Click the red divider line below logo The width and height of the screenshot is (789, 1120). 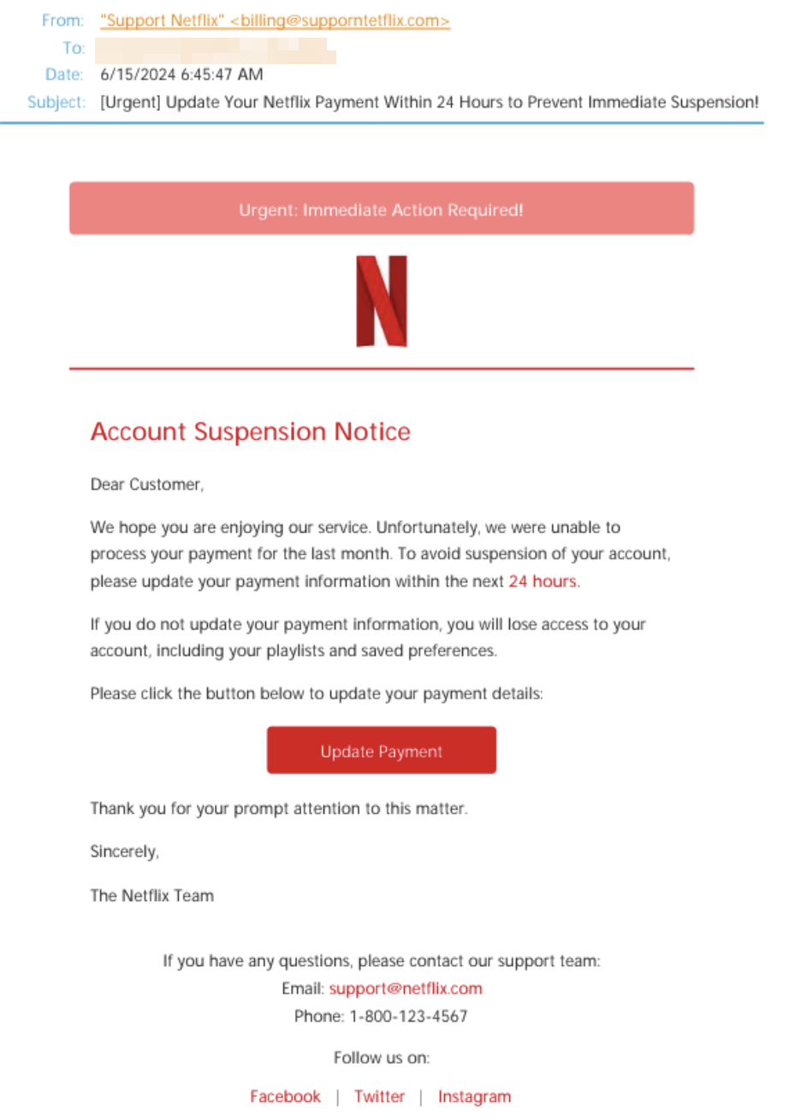coord(382,368)
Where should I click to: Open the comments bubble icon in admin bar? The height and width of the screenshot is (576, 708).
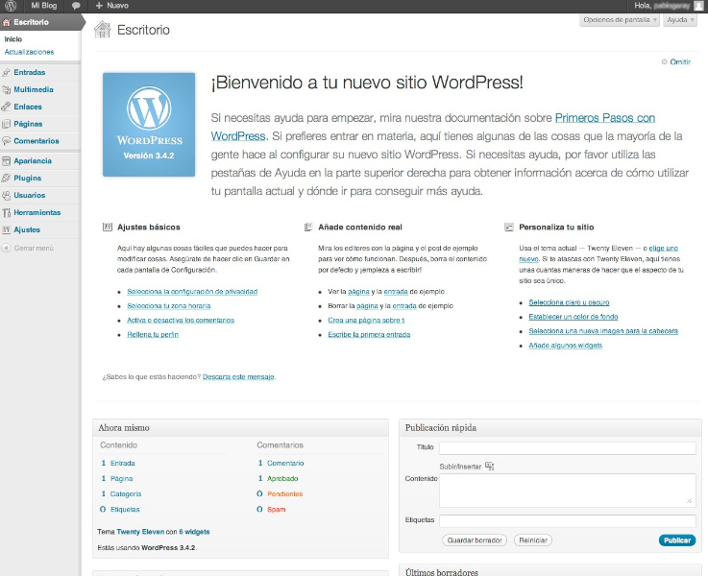pos(76,6)
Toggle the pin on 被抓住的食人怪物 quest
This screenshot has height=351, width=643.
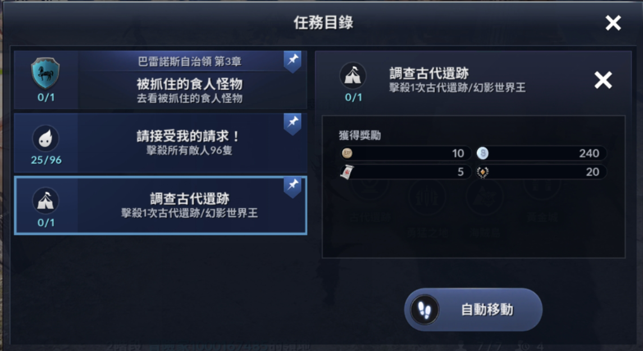point(293,61)
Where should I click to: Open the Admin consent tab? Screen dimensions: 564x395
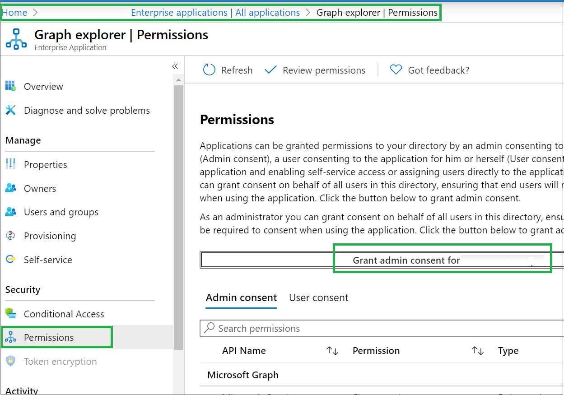pos(241,297)
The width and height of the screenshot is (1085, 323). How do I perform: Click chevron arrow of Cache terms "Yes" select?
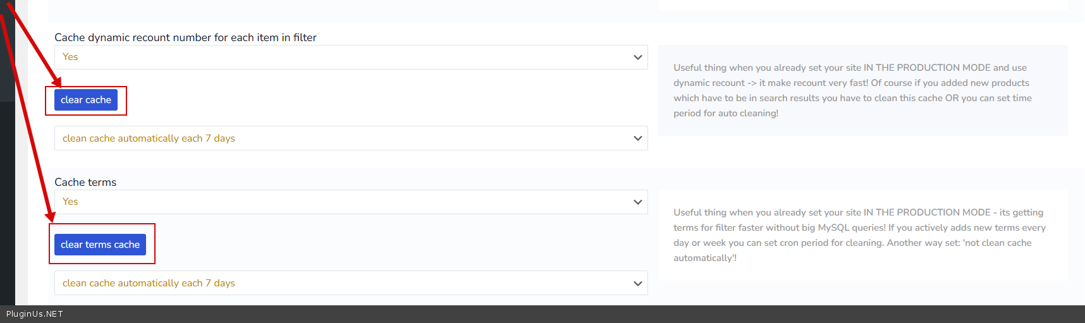[637, 202]
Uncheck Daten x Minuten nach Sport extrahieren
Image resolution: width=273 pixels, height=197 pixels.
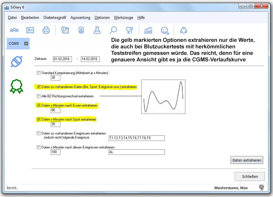[39, 119]
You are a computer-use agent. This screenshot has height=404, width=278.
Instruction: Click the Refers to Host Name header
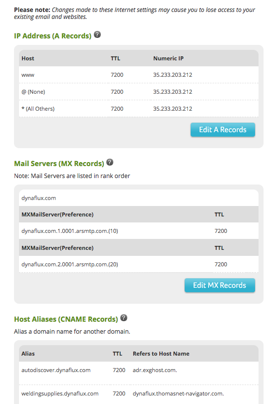point(161,354)
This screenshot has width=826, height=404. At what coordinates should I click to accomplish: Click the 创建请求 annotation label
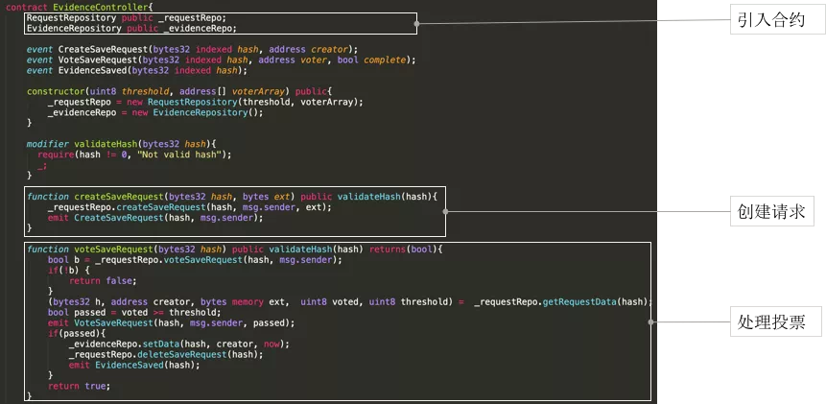[771, 211]
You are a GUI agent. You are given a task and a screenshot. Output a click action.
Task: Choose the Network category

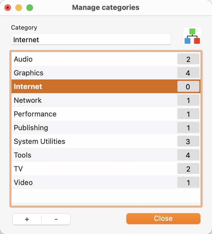pyautogui.click(x=106, y=100)
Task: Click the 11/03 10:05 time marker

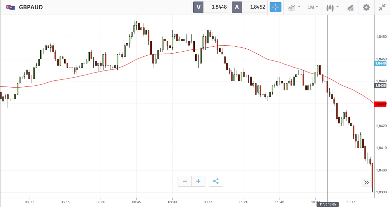Action: pyautogui.click(x=328, y=204)
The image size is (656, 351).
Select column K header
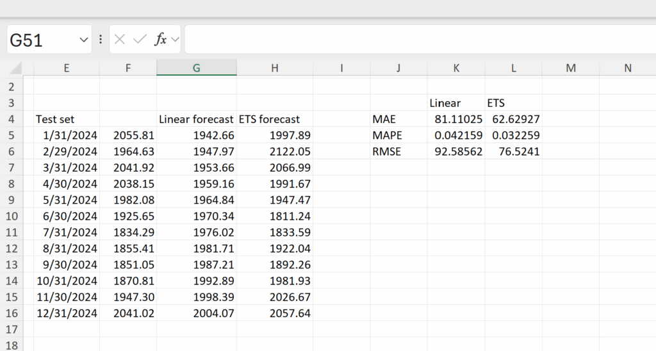pos(456,68)
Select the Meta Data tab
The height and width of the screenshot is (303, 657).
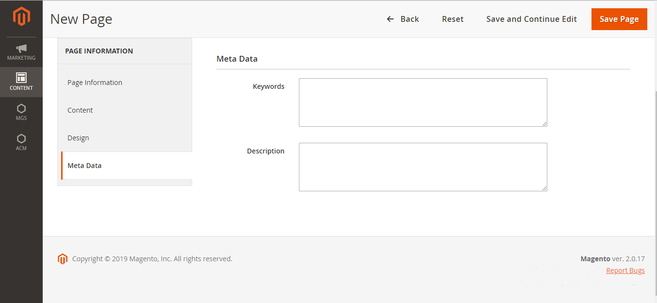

• TASK DIRECTIONS
For this exercise, gather every line of the data that contains the word "agent".

• EXERCISE RESPONSE
You are a computer-use agent. This screenshot has height=404, width=278.
You are a GUI agent. You are given a task and a screenshot. Output a click action.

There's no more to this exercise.